Search code examples
countcouchbasesql++

What are the factors that can make the item count differ from the item id count in couchbase?


On a 3-nodes Couchbase Community Edition 5.0.1 build 5003 cluster, couchbase indicates that it contains 12268503 items. However, when counting the ids, the result is 6132875.

What are the factors that can make the item count differ from the item id count in couchbase?

More precisely, when the following N1QL query is executed on a buckets - say Product

SELECT count(1) FROM Product

It gives

12268503

While when the count is made on the item ids

SELECT count(META(Product).id) FROM Product

It returns:

6132875

That is, the number of ids is less than 50% of the number of items.

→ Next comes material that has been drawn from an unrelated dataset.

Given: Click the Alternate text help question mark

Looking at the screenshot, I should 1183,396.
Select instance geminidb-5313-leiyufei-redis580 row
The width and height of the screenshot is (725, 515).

Also, they was no operation (0 ops/s) on the bucket for several hours, which excludes the possibility of the primary index not catching up due to a traffic peak.

I pored through the couchbase blog & doc without finding any clues as for this count difference. Any pointer is much appreciated.


Solution

  • If the query has no predicate/no join and projection has single expression count(*), count(constant) the query gets the results from bucket stats and provide the info (takes sub milli seconds).

       SELECT count(*) FROM Product;
       SELECT count(1) FROM Product;
    

    The following is almost similar but COUNT argument is expression so it has to use index and do aggregation (As in this case document key which unique and must be string, optimizer should have considered as previous approach, As of now no optimization)

    SELECT count(META(Product).id) FROM Product
    

    In second case it uses index, Your index might have pending items and not caught up. Try use scan_consistency. Check the index stats start with.